::: TASK INPUTS :::
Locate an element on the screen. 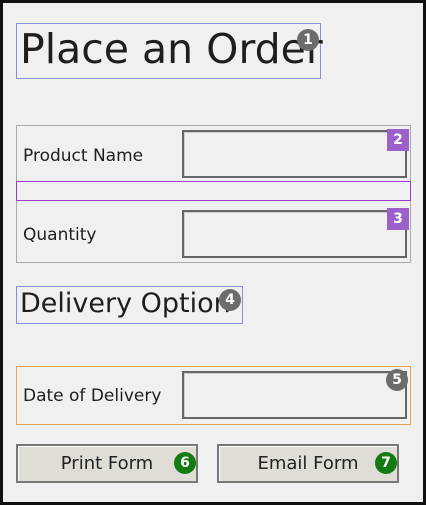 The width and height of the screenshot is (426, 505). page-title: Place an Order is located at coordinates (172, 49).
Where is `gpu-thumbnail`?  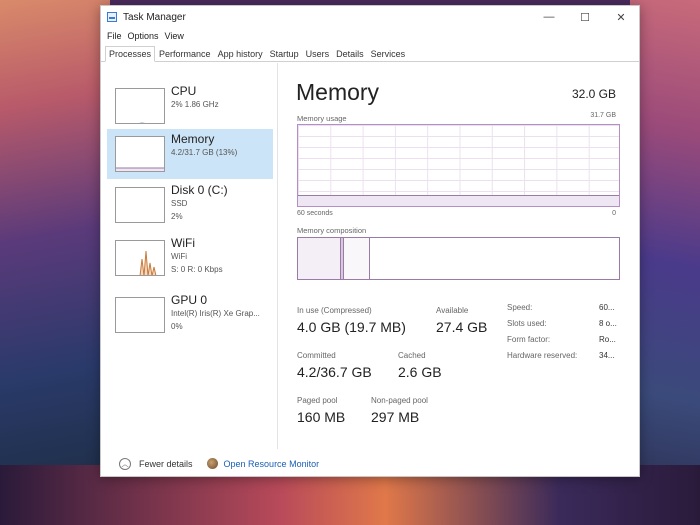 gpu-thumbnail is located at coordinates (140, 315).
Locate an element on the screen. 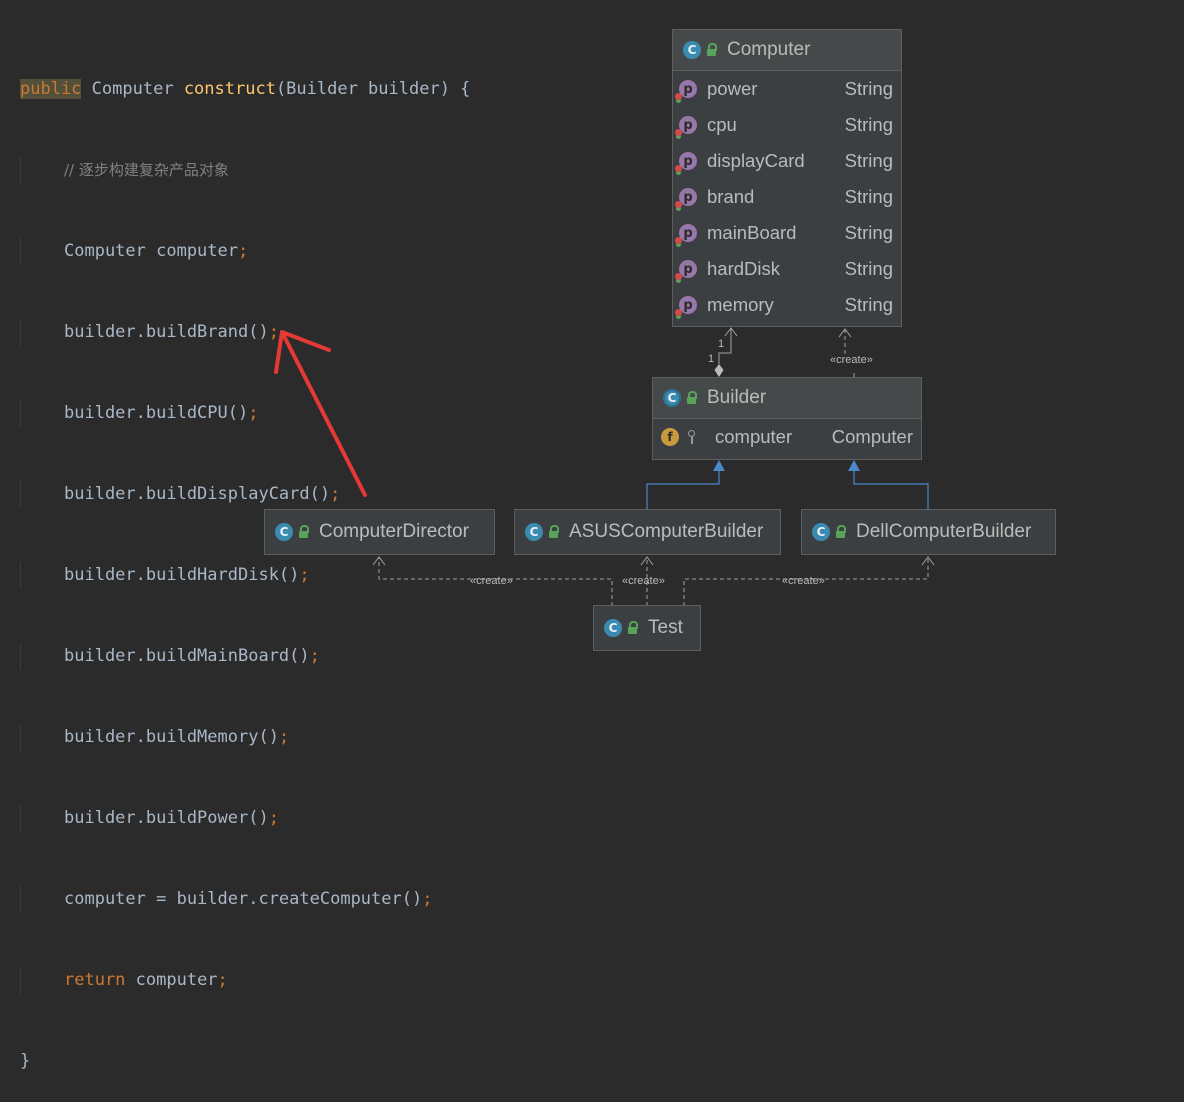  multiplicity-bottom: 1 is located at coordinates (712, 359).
:::
::: TASK INPUTS :::
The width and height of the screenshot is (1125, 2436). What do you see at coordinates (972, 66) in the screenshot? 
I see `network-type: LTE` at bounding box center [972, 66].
:::
→ DIRECTIVE
Quote the rows word for word, starting with the line containing "The width and height of the screenshot is (1125, 2436)." and going on through the line containing "center [972, 66].".

→ THE COMPLETED TASK
The width and height of the screenshot is (1125, 2436). What do you see at coordinates (972, 66) in the screenshot? 
I see `network-type: LTE` at bounding box center [972, 66].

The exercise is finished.